Bag of Words (BoW): A simplifying representation of text data that describes the occurrence of words within a document, ignoring grammar and word order but keeping multiplicity.

Clustering: A machine learning technique used to group a set of objects (like documents) into clusters, such that objects in the same cluster are more similar to each other than to those in other clusters.

Corpus: A collection of texts in a structured, machine readable format intended to be used in text mining. This term may also refer to a general collection of written works, often by the same author or on the same topic.

Data/Text Mining: The process of deriving meaningful information from unstructured text or large data sets. It involves various techniques to transform text into data for analysis.

DOI (Digital object identifier): A unique identifying number for a document, such as a journal article, that acts as a static link to the original digital object. DOIs are often preferred to URLs where possible due to their persistence against issues such as link rot.
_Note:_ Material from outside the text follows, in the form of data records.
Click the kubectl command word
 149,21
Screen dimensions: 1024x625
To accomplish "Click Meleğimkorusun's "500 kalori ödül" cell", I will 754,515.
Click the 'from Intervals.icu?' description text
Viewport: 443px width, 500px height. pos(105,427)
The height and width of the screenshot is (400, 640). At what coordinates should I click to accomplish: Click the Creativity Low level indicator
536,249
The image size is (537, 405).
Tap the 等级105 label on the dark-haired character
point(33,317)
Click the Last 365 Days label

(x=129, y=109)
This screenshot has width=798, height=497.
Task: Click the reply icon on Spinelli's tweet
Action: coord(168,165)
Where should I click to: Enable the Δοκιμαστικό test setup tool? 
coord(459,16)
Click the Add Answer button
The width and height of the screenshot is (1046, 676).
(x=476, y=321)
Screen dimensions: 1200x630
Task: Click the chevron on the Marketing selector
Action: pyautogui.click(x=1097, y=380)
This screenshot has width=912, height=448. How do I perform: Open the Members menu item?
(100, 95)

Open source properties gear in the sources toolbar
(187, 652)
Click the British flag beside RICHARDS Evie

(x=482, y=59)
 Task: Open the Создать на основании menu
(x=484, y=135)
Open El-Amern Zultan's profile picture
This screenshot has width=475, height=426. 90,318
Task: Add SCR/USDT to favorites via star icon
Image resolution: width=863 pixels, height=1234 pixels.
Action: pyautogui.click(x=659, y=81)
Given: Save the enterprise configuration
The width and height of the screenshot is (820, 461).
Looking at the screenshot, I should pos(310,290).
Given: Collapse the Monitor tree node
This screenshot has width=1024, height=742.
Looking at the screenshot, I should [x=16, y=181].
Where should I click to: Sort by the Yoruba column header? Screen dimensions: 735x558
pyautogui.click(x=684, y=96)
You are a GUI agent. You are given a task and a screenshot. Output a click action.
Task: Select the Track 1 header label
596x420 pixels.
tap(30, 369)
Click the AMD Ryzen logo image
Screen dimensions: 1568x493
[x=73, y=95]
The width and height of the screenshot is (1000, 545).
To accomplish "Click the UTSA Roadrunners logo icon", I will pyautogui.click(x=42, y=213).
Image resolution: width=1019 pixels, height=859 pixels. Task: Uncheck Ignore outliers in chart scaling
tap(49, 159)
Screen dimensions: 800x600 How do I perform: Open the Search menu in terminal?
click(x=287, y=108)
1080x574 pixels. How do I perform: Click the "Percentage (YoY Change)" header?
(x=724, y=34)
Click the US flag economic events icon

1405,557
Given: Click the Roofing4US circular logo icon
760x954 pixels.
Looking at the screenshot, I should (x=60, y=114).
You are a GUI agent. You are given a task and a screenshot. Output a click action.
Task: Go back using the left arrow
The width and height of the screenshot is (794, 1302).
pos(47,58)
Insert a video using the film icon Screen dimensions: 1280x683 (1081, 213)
Feature Extraction: The process of transforming raw data into a set of attributes or features that can be used in machine learning models. In text mining, this often involves identifying important words or phrases.

Graphical User Interface (GUI): a software program that allows users to interact with a device/computer through visual elements like buttons, menus, and icons.

Named Entity Recognition (NER): A process in NLP that involves identifying and classifying key elements in text into predefined categories, such as names of people, organizations, or locations.

Natural Language Processing (NLP): A field of artificial intelligence that focuses on the interaction between computers and humans through natural language. It involves enabling computers to understand, interpret, and generate human language.

OCR (Optical character recognition): The use of computer technology to recognise text within a digital image and make it machine-readable. This allows for greater accessibility of physical texts that have stored digitally.

Stemming: A technique used to reduce words to their root form. For example, "running" becomes "run." This helps in standardizing words for analysis.

Term Frequency-Inverse Document Frequency (TF-IDF): A statistical measure used to evaluate the importance of a word in a document relative to a collection (or corpus) of documents. It helps in identifying relevant words for further analysis.

Tokenization: The process of breaking down text into smaller units, or tokens, such as words or phrases. This is often the first step in text processing.

List of terms and definitions generated with ChatGPT and edited by a human librarian, 10/31/2024.

Examples

EarlyPrint Lab
Provides an introduction and explanation of the various tools and visualizations that are possible using the EEBO Text Creation Partnership using the XML/SGML encoded transcriptions of early printed books in Early English Books Online. Presents examples with tools and visualizations, such as the N-gram browser and corpus analysis of English print culture before 1700 in EEBO-TCP
Robots Reading Vogue
Few magazines can boast being continuously published for over a century, familiar and interesting to almost everyone, full of iconic pictures — and also completely digitized and marked up as both text and images. What can you do with over 2,700 covers, 400,000 pages, 6 TB of data? Students, librarians and faculty are excited about the possibilities of working with Vogue to explore questions in fields from gender studies to computer science.
The Viral Texts Project
Explores reprinting of texts in nineteenth-century United States newspapers and journals drawing from the Chronicling America: Historic American Newspapers collection at the Library of Congress. Northeastern University.